As cryptocurrency becomes more popular, more and more scammers come out of the woodwork.
Scams often revolve around ICOs (new coins that offer a chance to buy in early at a discount). However, there are other types of scams to watch out for.
In a very general sense one should watch out for:
Anything that isn’t buying crypto directly: If there is an opportunity to give money to someone to invest for you… its probably a bad move. If you don’t hold your private keys directly, or if you don’t otherwise use a trusted source like Coinbase (a hybrid wallet-broker), you are playing with fire. Not saying there isn’t opportunities like crypto hedge funds or the GBTC trust on the stock market, but in general the idea that you’ll give someone a bunch of money and they will turn it into more money and give it back to you is shady.
Ponzi schemes: Any coin or coin-like gambit where getting other people to buy in results in you moving up a tier and getting more coins. The more complicated the structure, the more likely it is that it is a scam. Not everything that works this way is a scam… but if something says “this isn’t a pyramid scheme,” as a rule of thumb, RUN. If a coin isn’t listed on major exchanges, RUN.
NOTE: OneCoin, Bitpetite, and REcoin have all been essentially been shown to be scams. Bitconnect is the latest odd cryptocurrency gambit in question (the verdict is still out on that one). These are just some examples of things that are Ponzi-like and in cases don’t involve investing in crypto directly.
“Fake ICOs”: The SEC recently warned against scam ICOs. This was a wise warning. Speaking in loose terms, let’s say that for every 10 ICOs 1 will be a scam, 8 won’t be successful, and 1 will do well. If you were a venture capitalist, you might invest in 10 companies with the hopes that one does well. This is reasonable with ICOs too, but you need to vet the ICO. If you are unsure, wait until the coin is released on the open market to buy. ICOs can get hyped hard online, and it can be easy to get overly excited.

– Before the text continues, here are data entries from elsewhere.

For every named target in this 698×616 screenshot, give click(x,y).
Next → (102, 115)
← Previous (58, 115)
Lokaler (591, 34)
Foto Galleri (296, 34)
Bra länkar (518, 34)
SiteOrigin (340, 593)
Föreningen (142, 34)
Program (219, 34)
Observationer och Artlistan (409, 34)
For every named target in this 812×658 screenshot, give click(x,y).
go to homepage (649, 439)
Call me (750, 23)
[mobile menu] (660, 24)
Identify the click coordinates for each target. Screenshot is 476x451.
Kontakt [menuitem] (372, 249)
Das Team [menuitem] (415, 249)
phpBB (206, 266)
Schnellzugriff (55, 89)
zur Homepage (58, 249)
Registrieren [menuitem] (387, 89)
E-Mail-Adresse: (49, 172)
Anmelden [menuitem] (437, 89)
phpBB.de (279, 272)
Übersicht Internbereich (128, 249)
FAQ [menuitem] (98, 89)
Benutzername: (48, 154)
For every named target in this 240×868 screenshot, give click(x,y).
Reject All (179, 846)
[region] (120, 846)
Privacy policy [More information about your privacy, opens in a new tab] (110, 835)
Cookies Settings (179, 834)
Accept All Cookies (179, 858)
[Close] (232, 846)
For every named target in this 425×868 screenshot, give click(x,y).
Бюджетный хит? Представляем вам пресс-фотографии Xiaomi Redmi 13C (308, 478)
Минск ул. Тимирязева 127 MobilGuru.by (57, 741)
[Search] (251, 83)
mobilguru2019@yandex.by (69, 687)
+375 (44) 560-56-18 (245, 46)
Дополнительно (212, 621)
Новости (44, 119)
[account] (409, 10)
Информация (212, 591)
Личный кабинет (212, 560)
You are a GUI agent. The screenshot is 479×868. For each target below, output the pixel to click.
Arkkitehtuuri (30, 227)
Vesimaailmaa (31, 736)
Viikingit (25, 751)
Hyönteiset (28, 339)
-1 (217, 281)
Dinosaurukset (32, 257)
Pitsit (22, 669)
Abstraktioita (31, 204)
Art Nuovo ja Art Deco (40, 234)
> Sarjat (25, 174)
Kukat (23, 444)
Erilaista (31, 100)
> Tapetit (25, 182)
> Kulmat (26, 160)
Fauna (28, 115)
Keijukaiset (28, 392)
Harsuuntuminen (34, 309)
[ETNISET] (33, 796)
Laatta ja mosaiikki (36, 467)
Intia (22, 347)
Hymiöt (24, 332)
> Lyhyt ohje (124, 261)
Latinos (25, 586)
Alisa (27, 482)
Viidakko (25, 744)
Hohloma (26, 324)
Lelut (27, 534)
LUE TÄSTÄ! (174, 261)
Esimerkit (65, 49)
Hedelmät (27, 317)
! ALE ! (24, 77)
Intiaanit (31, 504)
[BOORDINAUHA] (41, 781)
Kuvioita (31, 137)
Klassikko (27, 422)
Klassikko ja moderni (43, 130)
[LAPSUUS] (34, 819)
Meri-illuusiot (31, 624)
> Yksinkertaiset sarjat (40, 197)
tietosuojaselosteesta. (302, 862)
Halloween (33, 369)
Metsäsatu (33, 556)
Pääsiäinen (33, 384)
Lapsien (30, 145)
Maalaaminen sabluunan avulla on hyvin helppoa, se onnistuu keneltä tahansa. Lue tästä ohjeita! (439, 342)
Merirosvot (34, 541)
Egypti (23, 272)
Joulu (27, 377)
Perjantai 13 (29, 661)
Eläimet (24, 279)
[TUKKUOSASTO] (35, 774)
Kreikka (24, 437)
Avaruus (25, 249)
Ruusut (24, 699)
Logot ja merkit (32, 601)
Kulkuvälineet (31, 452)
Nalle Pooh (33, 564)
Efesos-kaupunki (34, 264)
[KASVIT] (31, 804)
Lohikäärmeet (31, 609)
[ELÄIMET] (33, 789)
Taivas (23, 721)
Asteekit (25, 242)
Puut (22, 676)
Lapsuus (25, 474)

Odd Forks: Bitcoin Cash ended up being an excellent investment, Bitcoin Gold was a little shady (who knows what the result will be?). Segwit2x has a lot of controversy around it and isn’t supported by Bitcoin Core. Not every hard fork is created equally. In general one shouldn’t chase “free coins” created by hard forks. If they do, they have to be ready for anything after the fork. With Bitcoin Gold, if you bought Bitcoin right before the fork, then got out after (when Bitcoin was down), all for the hope of getting Bitcoin Gold, this likely worked out poorly for you given Bitcoin and Bitcoin Gold’s current values. Sure, Bitcoin recovered after the Gold fork, but will this be true for Segwit2x? We don’t know. It has happened yet, but there are possible cases where forks do more harm than good.
“Fake News” or “Real FUD”: Sometimes the talking point of the day revolves around how exciting it is that Bitcoin is doing so well. Sometimes its about how neat ICOs are. Sometimes its about this giant tulip bubble where everyone is going to lose their shirts. Sometimes its about state-level bans. Sometimes its about states embracing crypto. Good news and bad news can come at you like a ton of bricks and distort the markets. When that news is fake, it can be really frustrating. Watch the news. Not only does it have an organic effect, but it also offers up a reason for manipulators to push the price up or down.
“Fake Prices”… That is, Bots and Whales Manipulating Prices: Some people say, “there are some whales (people with many coins and fiats) manipulating the crypto market.” Like, say, someone with crazy capital using spoofing bots to push up BTC and suppress alts during the months of Sept – Nov (exaggerating the trends in those months). Or, like, a group of investors with deep pockets coordinating a pump and dump of your favorite rando alt at the expense of the inevitable bag holder (person who holds past the dump). When people don’t know a ton about crypto, or when they have a case of the crypto-mania, they look at Bitcoin’s price and exclaim “**bullish**.” That is reasonable. However, if you discount manipulators and think all action is organic action, you could be in for some pain when the next correction comes. If a whale is propping up weak knees, or if a whale is suppressing organic growth, or if a whale is creating artificial growth, what looks one way today, could really be another in reality. $5k Bitcoins seem reasonable when we are there, but I mean, why then was China panic selling $3.2k bitcoins in September? What I am dancing around here is this concept: “be aware of your environment and protect your internet money from robo-whales?” The future is awesome, but it can also be a little like a bizarro version of the Wild Wild West filled with robots (see: that Will Smith movie with robots).
“Fake Wallets”: There are fake wallets out there that steal your coins. When a coin forks or a new coin comes out and people are confused, it isn’t uncommon to see fake wallets pop up. Make sure to use wallets officially endorsed by the entity or community behind the coin. If you are unsure, do more research. Following random online instructions can be a really bad move.
Those are just some, not all, of the scams out there. Not everything we noted above is equally scammy, but they are all things to watch out for.